» **DATASET EXTRACT**:
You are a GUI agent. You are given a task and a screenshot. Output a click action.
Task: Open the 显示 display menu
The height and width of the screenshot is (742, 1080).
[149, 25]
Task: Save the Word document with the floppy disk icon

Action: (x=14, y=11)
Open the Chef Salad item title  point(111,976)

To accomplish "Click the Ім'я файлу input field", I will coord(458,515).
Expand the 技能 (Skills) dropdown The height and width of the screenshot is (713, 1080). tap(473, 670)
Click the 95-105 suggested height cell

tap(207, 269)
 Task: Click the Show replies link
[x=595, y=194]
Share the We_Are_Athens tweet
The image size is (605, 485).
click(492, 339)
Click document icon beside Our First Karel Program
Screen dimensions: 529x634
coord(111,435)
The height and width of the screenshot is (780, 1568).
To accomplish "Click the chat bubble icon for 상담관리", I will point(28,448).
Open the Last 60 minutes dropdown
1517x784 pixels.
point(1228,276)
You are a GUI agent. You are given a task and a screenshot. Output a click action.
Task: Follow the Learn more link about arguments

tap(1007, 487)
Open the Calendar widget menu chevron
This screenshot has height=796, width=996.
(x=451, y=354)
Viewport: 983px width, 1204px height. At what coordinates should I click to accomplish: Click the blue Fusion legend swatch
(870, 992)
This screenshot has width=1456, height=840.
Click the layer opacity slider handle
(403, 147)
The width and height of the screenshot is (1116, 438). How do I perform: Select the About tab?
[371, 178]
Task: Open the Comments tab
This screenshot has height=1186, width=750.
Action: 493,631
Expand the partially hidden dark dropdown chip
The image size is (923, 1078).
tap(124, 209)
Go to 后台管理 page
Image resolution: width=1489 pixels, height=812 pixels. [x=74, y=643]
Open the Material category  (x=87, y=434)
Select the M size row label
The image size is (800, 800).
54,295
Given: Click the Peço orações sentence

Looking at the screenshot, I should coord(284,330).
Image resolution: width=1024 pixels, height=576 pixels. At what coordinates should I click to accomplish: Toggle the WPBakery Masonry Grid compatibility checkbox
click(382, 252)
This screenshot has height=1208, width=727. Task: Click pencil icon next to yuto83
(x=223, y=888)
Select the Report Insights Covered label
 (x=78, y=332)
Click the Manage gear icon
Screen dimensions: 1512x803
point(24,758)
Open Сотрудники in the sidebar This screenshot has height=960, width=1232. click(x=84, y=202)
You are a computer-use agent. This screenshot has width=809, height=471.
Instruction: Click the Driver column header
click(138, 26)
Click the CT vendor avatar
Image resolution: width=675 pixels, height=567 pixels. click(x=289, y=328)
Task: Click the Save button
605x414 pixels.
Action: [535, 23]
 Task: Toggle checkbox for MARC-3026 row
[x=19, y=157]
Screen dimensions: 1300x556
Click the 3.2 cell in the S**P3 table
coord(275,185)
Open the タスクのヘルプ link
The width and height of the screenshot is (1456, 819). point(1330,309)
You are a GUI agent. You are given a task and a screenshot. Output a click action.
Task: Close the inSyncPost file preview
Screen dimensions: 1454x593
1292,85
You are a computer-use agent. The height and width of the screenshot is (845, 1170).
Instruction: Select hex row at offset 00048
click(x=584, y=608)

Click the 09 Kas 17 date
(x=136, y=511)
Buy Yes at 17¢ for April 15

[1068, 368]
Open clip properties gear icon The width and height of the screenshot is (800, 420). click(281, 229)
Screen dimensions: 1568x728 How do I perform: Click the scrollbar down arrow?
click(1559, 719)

» **SET TASK**:
Copy out all of the lines above word for word.

» **SOLUTION TO THIS TASK**:
You are a GUI agent. You are given a task and a screenshot. Output a click action.
Task: Open the 显示 display menu
The height and width of the screenshot is (742, 1080).
[149, 25]
Task: Save the Word document with the floppy disk icon

Action: (x=14, y=11)
Open the Chef Salad item title  point(111,976)

To accomplish "Click the Ім'я файлу input field", I will coord(458,515).
Expand the 技能 (Skills) dropdown The height and width of the screenshot is (713, 1080). tap(473, 670)
Click the 95-105 suggested height cell

tap(207, 269)
 Task: Click the Show replies link
[x=595, y=194]
Share the We_Are_Athens tweet
The image size is (605, 485).
click(492, 339)
Click document icon beside Our First Karel Program
Screen dimensions: 529x634
coord(111,435)
The height and width of the screenshot is (780, 1568).
To accomplish "Click the chat bubble icon for 상담관리", I will point(28,448).
Open the Last 60 minutes dropdown
1517x784 pixels.
point(1228,276)
You are a GUI agent. You are given a task and a screenshot. Output a click action.
Task: Follow the Learn more link about arguments

tap(1007, 487)
Open the Calendar widget menu chevron
This screenshot has height=796, width=996.
(x=451, y=354)
Viewport: 983px width, 1204px height. At what coordinates should I click to accomplish: Click the blue Fusion legend swatch
(870, 992)
This screenshot has width=1456, height=840.
Click the layer opacity slider handle
(403, 147)
The width and height of the screenshot is (1116, 438). How do I perform: Select the About tab?
[371, 178]
Task: Open the Comments tab
This screenshot has height=1186, width=750.
Action: 493,631
Expand the partially hidden dark dropdown chip
The image size is (923, 1078).
tap(124, 209)
Go to 后台管理 page
Image resolution: width=1489 pixels, height=812 pixels. [x=74, y=643]
Open the Material category  (x=87, y=434)
Select the M size row label
The image size is (800, 800).
54,295
Given: Click the Peço orações sentence

Looking at the screenshot, I should coord(284,330).
Image resolution: width=1024 pixels, height=576 pixels. At what coordinates should I click to accomplish: Toggle the WPBakery Masonry Grid compatibility checkbox
click(382, 252)
This screenshot has height=1208, width=727. Task: Click pencil icon next to yuto83
(x=223, y=888)
Select the Report Insights Covered label
 (x=78, y=332)
Click the Manage gear icon
Screen dimensions: 1512x803
point(24,758)
Open Сотрудники in the sidebar This screenshot has height=960, width=1232. click(x=84, y=202)
You are a computer-use agent. This screenshot has width=809, height=471.
Instruction: Click the Driver column header
click(138, 26)
Click the CT vendor avatar
Image resolution: width=675 pixels, height=567 pixels. click(x=289, y=328)
Task: Click the Save button
605x414 pixels.
Action: [535, 23]
 Task: Toggle checkbox for MARC-3026 row
[x=19, y=157]
Screen dimensions: 1300x556
Click the 3.2 cell in the S**P3 table
coord(275,185)
Open the タスクのヘルプ link
The width and height of the screenshot is (1456, 819). point(1330,309)
You are a GUI agent. You are given a task and a screenshot. Output a click action.
Task: Close the inSyncPost file preview
Screen dimensions: 1454x593
1292,85
You are a computer-use agent. The height and width of the screenshot is (845, 1170).
Instruction: Select hex row at offset 00048
click(x=584, y=608)

Click the 09 Kas 17 date
(x=136, y=511)
Buy Yes at 17¢ for April 15

[1068, 368]
Open clip properties gear icon The width and height of the screenshot is (800, 420). click(281, 229)
Screen dimensions: 1568x728 How do I perform: Click the scrollbar down arrow?
click(1559, 719)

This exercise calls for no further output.